The show is hosted by divorce attorney, nope, sorry, “Celebrity Divorce Attorney” Vikki Ziegler, it’s about helping divorcing couples divvy up their stuff. That’s it. It’s not about divorce, it’s not about finding peace or keeping the post-divorce relationship harmonious, and it’s clearly not about kids and their journey through parental divorce.
It’s about stuff.
TV critic Chris Rovzar has seen the first few episodes and says it’s boring. Specifically, he states “Every episode is divided into three segments: a home visit, an appraisal of the property in dispute, and a resolution mandated by Ziegler. (The couple always accepts her decision placidly)”
Doesn’t that sound exciting? Doesn’t this sound like something that people will be able to relate to, something that has the chance to help couples find a way to stay together and try to work things out?
Nah, I didn’t think so. In fact, it’s not even good exploitive TV but instead the formula for a dull series focused on the one thing that’s least important in a divorce, your stuff. I’d much rather see a show that focused on couples addressing tough challenges with child care, support, maintenance, and sometimes, trying a “temporary split” and getting back together again because they actually worked on themselves and have a chance of moving forward as a couple.

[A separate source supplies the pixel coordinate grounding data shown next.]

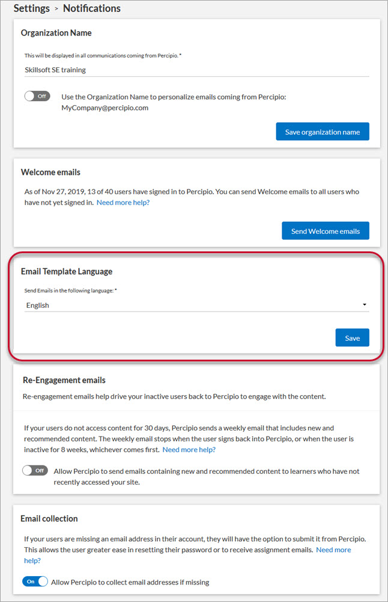Click the Email Template Language heading
388x602 pixels.
(67, 271)
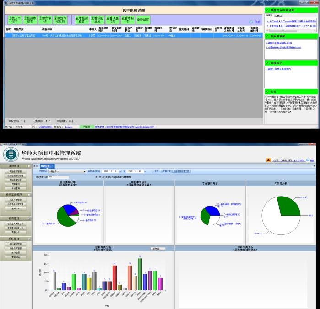The height and width of the screenshot is (309, 320).
Task: Click the help icon in the top window
Action: coord(251,21)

The stuff? Really, Bravo? And with slickly coiffed “celebrity” host Vikki Ziegler?
Truth be told, divorce is a plague on our culture and it’s a terrible thing to learn that, as I did, by high school, there are less children in an intact family than children who have one parent, split between two families, have step-parents, or some other “new” configuration that rarely serves their needs very well.
But perhaps that’s just symptomatic of our crass, consumption culture. I mean, what’s more American than arguing over our stuff?